Fix clusters in HDInsight with Apache Hadoop, Apache Spark, Apache Kafka, and more than

  • Overview
  • Azure portal
  • Azure Data Mill
  • Azure CLI
  • Azure PowerShell
  • REST API (whorl)
  • Azure Resource Manager templates

Learn how to set up and configure Apache Hadoop, Apache Spark, Apache Kafka, Interactive Query, Apache HBase, or Apache Storm in HDInsight. Likewise, learn how to customize clusters and add together security past joining them to a domain.

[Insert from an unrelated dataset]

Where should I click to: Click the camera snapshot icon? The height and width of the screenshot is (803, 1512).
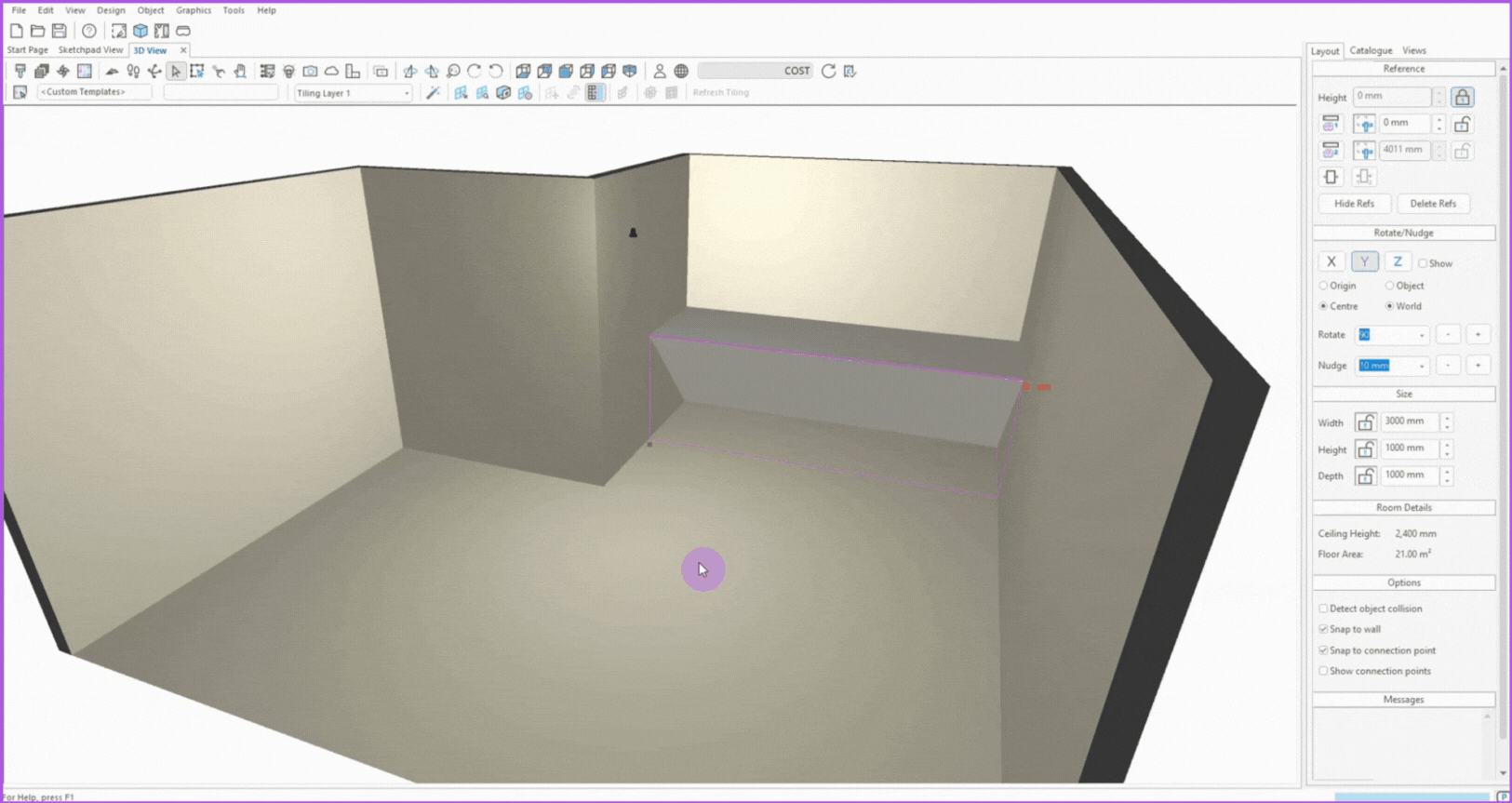click(x=310, y=72)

A Hadoop cluster consists of several virtual machines (nodes) that are used for distributed processing of tasks. Azure HDInsight handles implementation details of installation and configuration of individual nodes, and then you but take to provide full general configuration data.

Of import

HDInsight cluster billing starts one time a cluster is created and stops when the cluster is deleted. Billing is pro-rated per minute, then you should ever delete your cluster when it is no longer in use. Acquire how to delete a cluster.

If you're using multiple clusters together, yous'll want to create a virtual network, and if yous're using a Spark cluster you'll as well desire to employ the Hive Warehouse Connector. For more data, see Program a virtual network for Azure HDInsight and Integrate Apache Spark and Apache Hive with the Hive Warehouse Connector.

Cluster setup methods

The post-obit table shows the different methods yous can use to set up an HDInsight cluster.

Clusters created with Web browser Command line Residue API SDK
Azure portal
Azure Information Mill
Azure CLI
Azure PowerShell
scroll
Azure Resource Manager templates

This article walks you through setup in the Azure portal, where you can create an HDInsight cluster.

Nuts

hdinsight create options custom quick

Project details

Azure Resource Manager helps you work with the resources in your awarding as a group, referred to as an Azure resource group. You can deploy, update, monitor, or delete all the resources for your awarding in a unmarried coordinated operation.

Cluster details

Cluster proper noun

HDInsight cluster names have the following restrictions:

  • Allowed characters: a-z, 0-ix, A-Z
  • Max length: 59
  • Reserved names: apps
  • The cluster naming scope is for all Azure, across all subscriptions. So the cluster name must be unique worldwide.
  • Offset six characters must be unique within a virtual network

Region

You don't need to specify the cluster location explicitly: The cluster is in the same location every bit the default storage. For a list of supported regions, select the Region drop-down list on HDInsight pricing.

Cluster type

Azure HDInsight currently provides the following cluster types, each with a fix of components to provide sure functionalities.

Important

HDInsight clusters are available in diverse types, each for a single workload or engineering. There is no supported method to create a cluster that combines multiple types, such as Tempest and HBase on one cluster. If your solution requires technologies that are spread across multiple HDInsight cluster types, an Azure virtual network tin can connect the required cluster types.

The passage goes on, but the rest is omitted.